Questions on the material:
**A.** From the article about low July blood donations, list every factor it names as having kept donations down or reduced them.
**B.** In the article about low July blood donations, put this sentence into Spanish: "Red Cross blood donations are at the lowest they have been in 15 years."
**C.** Write the next paragraph of the article about low July blood donations, picking up after its last sentence.

Extract provided:
::::::

Blood Donations Low in July as Temperatures Peak | Events
With extreme heat keeping some donors at home and severe storms forcing the cancellation of dozens of blood drives earlier in the month, the American Red Cross continues to have an emergency need for donors of all blood types. If at least two additional donors give at each blood drive through the end of July – above what the American Red Cross already expects to collect - the blood supply would be sufficient to meet patient needs.
Red Cross blood donations are at the lowest they have been in 15 years. Public support from the organization’s late-June appeal helped temporarily stop a decline in the blood supply. However, the mid-week Independence Day and extreme summer weather have contributed to a decrease in donations lately. From July 1-13, the Red Cross saw a donation shortfall of 10,587 units.
“We cannot thank enough the blood donors who have already rolled up a sleeve this summer,” said Julie Weilacher, interim CEO of the South Carolina Blood Services Region. “We appreciate the support from donors in the Midlands. We’re encouraging all eligible donors who didn’t have a chance to give yet to step up and help patients by making an appointment, as well as those who gave earlier in the spring and are now again eligible.”

::::::

Entries shown:
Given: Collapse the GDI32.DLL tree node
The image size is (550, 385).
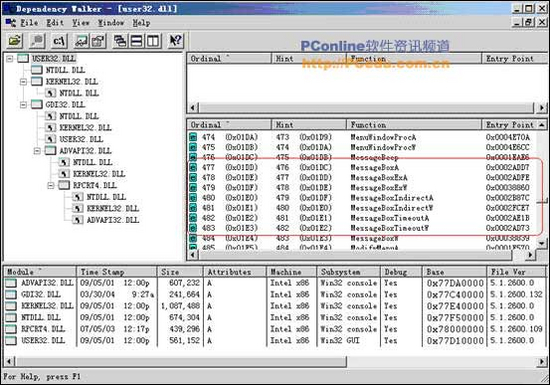Looking at the screenshot, I should pos(24,104).
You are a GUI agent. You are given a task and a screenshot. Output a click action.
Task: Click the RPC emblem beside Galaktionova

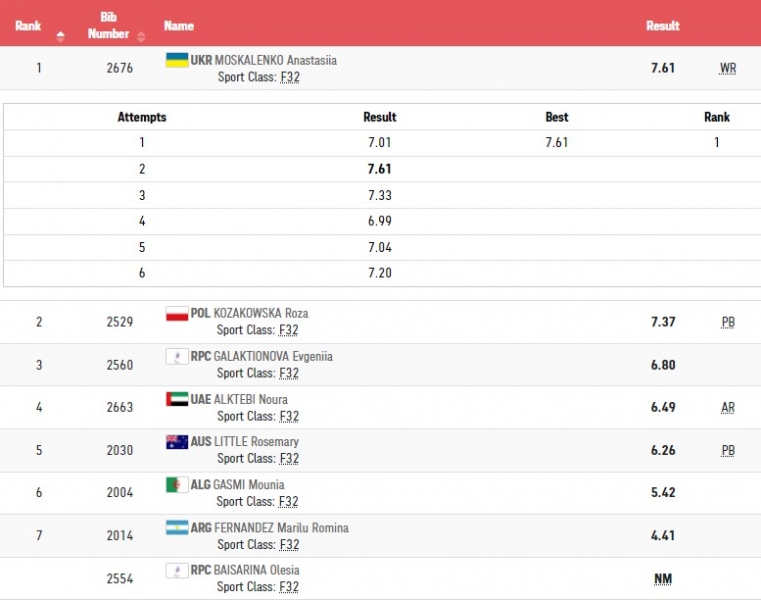tap(176, 357)
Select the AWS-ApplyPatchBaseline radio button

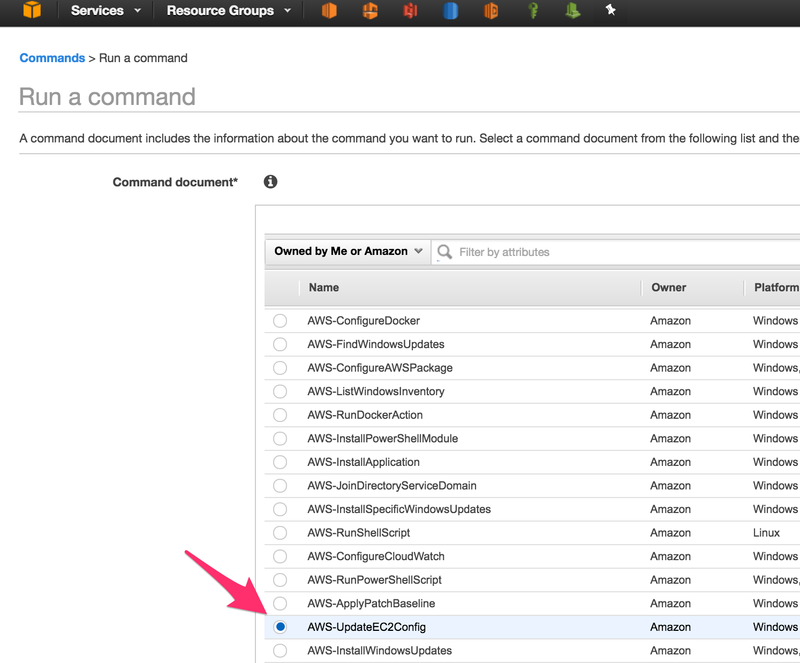pyautogui.click(x=280, y=603)
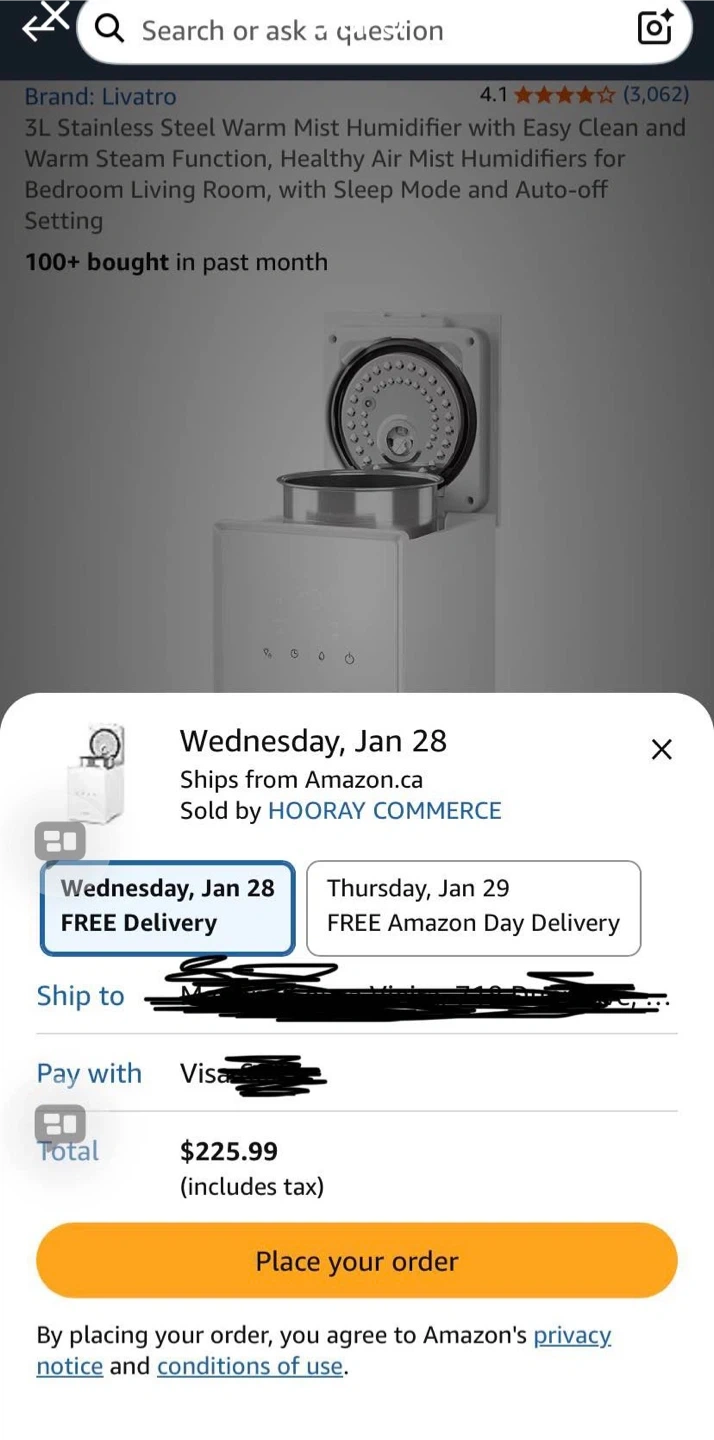Screen dimensions: 714x1440
Task: Click the Place your order button
Action: 357,1260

::::::

Responses by item number:
**A.**
- Extreme heat keeping some donors at home
- Severe storms forcing the cancellation of dozens of blood drives earlier in the month
- The mid-week Independence Day
- Extreme summer weather

**B.** Las donaciones de sangre de la Cruz Roja están en su nivel más bajo en 15 años.

**C.**
Every two seconds, someone in the United States needs blood. As the nation’s single largest supplier of blood and blood products, the Red Cross is dedicated to ensuring that every patient who needs a lifesaving transfusion is able to receive one. In fact, the Red Cross must collect more than 17,000 pints of blood each day to meet the needs of patients at more than 3,000 hospitals and transfusion centers across the country.
How to Donate Blood
Simply call 1-800-RED CROSS (1-800-733-2767) or visit redcrossblood.org to make an appointment or for more information. All blood types are needed to ensure a reliable supply for patients. A blood donor card or driver’s license, or two other forms of identification are required at check-in. Individuals who are 17 years of age (16 with parental permission in some states), weigh at least 110 pounds and are in generally good health may be eligible to donate blood. High school students and other donors 18 years of age and younger also have to meet certain height and weight requirements.